Thanks to the six-hour time difference, Game 4 had me glued to the set in our adorable rented cottage on a gorgeous afternoon. But he put his foot down: “You did not drag me all the way to Maui to watch baseball.” He had a point. So we left for the beach. The second he went in for a swim, I phoned home, knowing my sports fanatic son would be watching. “Rory, quick: I need a recap from the fifth inning and a play-by-play before you-know-who gets out of the water.”
The Yanks were up in the ninth and brought in their ace reliever, Mariano Rivera (whom I’d almost forgiven for 2001). But impossibly, Mo blew the save. The next game went to 14 innings — that’s a lot of cell phone minutes — and the Sox went on to do something that had never happened in MLB playoff history: They came back from a three-game deficit and beat us. I was not happy, and the beau was not impressed.
While he never came out and said it, I think the “sports widower” thing finally got to him.
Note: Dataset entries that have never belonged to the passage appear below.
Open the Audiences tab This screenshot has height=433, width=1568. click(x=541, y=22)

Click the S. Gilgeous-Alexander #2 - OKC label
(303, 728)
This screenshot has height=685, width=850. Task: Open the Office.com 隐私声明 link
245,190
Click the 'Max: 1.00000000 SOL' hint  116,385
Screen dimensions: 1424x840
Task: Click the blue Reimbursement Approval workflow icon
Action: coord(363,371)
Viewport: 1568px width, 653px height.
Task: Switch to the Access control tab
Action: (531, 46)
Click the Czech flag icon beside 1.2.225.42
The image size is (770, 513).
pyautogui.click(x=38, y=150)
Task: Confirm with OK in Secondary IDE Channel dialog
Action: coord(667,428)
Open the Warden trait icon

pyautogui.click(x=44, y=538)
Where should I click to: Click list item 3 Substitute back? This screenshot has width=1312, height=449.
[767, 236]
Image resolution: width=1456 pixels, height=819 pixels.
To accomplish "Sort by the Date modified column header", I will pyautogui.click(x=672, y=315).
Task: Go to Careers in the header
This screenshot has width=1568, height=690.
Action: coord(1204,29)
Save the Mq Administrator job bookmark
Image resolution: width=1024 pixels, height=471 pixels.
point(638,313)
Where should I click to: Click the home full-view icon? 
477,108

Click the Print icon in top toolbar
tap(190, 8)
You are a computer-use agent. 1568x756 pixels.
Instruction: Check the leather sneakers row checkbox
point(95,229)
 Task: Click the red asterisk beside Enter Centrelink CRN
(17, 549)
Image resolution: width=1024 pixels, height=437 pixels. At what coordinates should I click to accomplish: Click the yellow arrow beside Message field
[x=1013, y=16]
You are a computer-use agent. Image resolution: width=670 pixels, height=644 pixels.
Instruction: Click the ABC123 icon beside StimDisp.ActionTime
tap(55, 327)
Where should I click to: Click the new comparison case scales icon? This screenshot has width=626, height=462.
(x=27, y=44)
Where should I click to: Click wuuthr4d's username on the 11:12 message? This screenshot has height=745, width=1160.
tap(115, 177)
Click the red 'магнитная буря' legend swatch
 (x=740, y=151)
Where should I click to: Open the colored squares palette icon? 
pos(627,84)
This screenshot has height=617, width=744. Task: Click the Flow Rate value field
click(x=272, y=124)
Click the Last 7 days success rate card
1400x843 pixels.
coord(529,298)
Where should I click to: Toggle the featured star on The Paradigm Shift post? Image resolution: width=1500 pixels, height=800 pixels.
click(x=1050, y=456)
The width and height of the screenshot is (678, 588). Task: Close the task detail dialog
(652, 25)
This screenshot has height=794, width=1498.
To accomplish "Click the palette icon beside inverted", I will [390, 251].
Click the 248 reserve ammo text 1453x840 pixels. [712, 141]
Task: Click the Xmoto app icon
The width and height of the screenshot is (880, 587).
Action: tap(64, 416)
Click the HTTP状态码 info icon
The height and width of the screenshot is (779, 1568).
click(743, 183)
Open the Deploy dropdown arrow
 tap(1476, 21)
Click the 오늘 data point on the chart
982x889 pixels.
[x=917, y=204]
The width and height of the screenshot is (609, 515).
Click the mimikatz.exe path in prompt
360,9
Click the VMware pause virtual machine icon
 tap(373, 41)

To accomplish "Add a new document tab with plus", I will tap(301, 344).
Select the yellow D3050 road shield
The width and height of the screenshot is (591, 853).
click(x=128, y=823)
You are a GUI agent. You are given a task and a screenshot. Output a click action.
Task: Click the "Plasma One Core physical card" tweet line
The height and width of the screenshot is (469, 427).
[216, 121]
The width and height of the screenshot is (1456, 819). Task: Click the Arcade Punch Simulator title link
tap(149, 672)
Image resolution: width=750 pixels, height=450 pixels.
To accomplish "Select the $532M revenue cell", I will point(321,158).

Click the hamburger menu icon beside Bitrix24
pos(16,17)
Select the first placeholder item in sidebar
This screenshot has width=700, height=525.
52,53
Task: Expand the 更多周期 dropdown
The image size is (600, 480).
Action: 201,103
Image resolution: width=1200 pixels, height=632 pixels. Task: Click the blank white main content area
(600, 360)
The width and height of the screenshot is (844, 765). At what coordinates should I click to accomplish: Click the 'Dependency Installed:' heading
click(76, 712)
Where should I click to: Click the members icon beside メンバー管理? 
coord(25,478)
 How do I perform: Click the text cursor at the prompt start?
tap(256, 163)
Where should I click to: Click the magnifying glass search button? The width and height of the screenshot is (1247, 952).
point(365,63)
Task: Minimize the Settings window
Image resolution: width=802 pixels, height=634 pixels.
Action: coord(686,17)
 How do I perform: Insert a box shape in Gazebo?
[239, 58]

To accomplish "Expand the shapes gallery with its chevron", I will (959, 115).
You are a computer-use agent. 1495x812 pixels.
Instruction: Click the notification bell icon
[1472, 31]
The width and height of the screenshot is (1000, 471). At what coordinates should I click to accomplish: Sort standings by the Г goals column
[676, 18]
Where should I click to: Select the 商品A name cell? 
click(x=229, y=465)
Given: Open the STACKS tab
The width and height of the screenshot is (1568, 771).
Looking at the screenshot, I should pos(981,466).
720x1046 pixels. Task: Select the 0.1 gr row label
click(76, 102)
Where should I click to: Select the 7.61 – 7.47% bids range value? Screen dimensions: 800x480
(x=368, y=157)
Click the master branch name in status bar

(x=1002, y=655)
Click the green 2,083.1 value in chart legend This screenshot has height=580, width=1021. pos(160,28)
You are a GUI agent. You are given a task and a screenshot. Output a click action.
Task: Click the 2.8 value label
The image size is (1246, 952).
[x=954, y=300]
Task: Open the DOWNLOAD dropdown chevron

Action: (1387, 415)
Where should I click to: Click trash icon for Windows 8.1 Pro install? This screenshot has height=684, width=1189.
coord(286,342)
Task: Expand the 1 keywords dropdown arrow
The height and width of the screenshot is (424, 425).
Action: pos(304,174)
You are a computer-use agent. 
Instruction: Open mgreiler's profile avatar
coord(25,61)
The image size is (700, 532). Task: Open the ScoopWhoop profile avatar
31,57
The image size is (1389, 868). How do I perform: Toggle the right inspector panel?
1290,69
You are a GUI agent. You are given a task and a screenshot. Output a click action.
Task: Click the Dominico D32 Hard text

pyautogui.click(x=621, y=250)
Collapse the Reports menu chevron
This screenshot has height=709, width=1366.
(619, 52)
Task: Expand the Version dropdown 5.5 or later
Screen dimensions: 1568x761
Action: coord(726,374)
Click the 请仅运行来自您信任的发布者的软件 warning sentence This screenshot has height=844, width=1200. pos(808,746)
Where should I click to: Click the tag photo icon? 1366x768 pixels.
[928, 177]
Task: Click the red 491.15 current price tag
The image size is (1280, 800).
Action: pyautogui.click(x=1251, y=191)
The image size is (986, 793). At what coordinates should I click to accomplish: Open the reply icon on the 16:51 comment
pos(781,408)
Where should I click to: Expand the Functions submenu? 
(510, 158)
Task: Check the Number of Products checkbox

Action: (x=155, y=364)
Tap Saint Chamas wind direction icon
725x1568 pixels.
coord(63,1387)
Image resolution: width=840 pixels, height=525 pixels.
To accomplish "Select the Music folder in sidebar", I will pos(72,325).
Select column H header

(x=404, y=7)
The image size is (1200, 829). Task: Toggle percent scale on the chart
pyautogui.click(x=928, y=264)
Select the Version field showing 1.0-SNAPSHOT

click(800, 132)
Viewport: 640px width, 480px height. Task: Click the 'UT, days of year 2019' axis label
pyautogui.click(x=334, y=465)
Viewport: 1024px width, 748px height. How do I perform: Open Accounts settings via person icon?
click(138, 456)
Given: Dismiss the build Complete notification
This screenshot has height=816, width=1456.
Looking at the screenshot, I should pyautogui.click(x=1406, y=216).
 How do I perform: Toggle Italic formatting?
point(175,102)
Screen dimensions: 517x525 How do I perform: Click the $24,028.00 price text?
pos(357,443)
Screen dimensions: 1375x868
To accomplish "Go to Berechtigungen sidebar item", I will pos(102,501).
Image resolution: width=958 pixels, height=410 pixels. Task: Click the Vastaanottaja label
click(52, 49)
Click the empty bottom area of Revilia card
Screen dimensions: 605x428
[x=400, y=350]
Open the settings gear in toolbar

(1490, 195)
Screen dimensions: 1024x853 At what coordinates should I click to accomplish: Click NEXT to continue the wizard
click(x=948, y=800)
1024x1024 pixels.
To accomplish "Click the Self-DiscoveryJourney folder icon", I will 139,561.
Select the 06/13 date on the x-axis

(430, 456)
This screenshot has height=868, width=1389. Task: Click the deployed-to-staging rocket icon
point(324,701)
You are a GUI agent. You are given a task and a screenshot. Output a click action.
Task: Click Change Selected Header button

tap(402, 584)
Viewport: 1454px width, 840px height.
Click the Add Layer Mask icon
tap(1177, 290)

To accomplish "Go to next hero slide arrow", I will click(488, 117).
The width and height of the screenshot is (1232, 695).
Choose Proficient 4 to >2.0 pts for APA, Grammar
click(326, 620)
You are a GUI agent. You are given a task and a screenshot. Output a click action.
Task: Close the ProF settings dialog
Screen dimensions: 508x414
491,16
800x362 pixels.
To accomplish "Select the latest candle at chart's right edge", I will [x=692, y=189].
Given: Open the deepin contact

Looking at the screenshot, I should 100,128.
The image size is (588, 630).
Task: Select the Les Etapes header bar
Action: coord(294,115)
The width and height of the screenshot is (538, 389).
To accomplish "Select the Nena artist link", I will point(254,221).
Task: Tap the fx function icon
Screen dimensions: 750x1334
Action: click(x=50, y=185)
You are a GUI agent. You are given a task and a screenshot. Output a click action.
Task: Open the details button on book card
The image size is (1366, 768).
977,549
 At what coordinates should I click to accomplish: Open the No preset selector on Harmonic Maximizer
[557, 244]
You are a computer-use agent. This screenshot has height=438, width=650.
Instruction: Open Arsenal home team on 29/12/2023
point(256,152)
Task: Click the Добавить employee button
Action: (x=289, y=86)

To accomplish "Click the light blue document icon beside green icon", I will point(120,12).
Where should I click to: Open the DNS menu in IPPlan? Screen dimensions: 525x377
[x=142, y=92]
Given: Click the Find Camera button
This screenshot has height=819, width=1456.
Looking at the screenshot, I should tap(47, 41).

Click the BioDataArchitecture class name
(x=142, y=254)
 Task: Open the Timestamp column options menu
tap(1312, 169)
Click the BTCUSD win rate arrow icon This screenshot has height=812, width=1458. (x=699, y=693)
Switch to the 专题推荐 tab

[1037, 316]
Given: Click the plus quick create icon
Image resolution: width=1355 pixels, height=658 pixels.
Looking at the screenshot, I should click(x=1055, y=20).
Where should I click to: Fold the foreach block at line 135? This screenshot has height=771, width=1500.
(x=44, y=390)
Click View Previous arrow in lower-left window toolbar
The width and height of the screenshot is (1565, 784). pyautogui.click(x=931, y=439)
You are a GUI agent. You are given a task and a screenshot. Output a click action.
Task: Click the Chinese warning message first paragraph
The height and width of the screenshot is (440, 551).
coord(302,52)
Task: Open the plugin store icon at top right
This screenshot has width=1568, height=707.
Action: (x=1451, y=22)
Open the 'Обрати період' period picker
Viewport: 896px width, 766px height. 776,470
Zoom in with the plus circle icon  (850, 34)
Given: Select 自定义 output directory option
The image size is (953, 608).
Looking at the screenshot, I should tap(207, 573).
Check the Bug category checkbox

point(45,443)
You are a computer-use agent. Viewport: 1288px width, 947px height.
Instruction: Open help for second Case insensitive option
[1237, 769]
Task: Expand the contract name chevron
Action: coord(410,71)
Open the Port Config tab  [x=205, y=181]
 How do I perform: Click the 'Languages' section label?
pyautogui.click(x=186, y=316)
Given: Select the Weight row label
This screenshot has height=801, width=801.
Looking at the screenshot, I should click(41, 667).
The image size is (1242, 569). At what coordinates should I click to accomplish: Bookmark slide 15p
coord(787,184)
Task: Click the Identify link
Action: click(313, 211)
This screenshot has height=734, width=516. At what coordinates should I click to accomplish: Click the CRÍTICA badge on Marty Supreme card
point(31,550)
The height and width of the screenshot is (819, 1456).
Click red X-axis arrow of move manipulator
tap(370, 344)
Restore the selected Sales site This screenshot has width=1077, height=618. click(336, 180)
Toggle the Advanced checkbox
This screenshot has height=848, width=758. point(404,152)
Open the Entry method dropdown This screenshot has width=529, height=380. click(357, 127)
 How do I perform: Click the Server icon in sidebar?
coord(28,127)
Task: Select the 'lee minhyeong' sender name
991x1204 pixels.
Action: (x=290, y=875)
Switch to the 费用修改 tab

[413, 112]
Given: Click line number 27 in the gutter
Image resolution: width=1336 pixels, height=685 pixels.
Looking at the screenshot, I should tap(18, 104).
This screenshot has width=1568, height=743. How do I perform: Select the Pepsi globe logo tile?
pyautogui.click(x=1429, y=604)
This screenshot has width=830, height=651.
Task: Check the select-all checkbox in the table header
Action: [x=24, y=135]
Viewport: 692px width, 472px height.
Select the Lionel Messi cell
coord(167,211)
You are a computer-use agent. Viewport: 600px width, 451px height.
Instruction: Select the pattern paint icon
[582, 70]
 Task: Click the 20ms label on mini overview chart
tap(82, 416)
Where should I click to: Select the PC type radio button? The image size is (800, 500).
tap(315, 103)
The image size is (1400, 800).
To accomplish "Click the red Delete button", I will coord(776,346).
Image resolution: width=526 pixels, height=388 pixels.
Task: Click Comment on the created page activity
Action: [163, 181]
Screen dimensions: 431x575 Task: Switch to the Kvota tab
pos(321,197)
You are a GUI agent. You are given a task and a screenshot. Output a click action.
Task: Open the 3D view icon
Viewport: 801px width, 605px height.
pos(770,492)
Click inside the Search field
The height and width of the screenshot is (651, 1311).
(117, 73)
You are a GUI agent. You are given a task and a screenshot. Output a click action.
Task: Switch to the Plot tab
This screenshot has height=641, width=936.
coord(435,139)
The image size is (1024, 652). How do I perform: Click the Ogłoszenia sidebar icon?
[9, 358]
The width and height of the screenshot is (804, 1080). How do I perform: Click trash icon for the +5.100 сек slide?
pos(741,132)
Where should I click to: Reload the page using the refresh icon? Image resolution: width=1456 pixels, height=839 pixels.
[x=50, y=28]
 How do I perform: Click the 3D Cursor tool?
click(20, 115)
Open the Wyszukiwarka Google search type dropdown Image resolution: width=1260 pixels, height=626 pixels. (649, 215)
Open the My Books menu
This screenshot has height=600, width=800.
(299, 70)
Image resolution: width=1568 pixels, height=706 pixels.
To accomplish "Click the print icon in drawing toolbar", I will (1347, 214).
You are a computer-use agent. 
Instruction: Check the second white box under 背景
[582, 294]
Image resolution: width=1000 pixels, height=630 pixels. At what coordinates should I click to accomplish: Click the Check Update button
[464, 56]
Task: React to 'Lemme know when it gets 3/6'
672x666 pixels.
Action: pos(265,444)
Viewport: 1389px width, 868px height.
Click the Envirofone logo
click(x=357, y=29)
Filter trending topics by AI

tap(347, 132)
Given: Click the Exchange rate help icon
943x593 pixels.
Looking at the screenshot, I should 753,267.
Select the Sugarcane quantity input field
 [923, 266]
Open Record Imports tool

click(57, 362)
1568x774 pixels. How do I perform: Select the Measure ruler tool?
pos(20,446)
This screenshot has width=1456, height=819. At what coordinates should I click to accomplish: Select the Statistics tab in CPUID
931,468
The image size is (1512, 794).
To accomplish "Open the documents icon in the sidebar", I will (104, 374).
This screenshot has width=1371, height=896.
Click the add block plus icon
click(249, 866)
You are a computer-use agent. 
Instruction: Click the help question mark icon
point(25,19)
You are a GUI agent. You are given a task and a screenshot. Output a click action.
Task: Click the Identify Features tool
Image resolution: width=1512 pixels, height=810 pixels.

After a decade of twiddling his thumbs while I yelled and cheered, he’d had enough. Of course there were other things, but compared to this, our 180-degree political differences were a speed bump.
But if this guy thinks it’s going to be easy finding a new partner who isn’t a sports fan, he should think twice. Last February, according to the Nielsen ratings, more than twice as many women (50.4 million) watched the Super Bowl as the Oscars. (And P.S., the Giants won!)
So ladies, where are you watching the MLB playoffs in October? There’s plenty of room on my couch.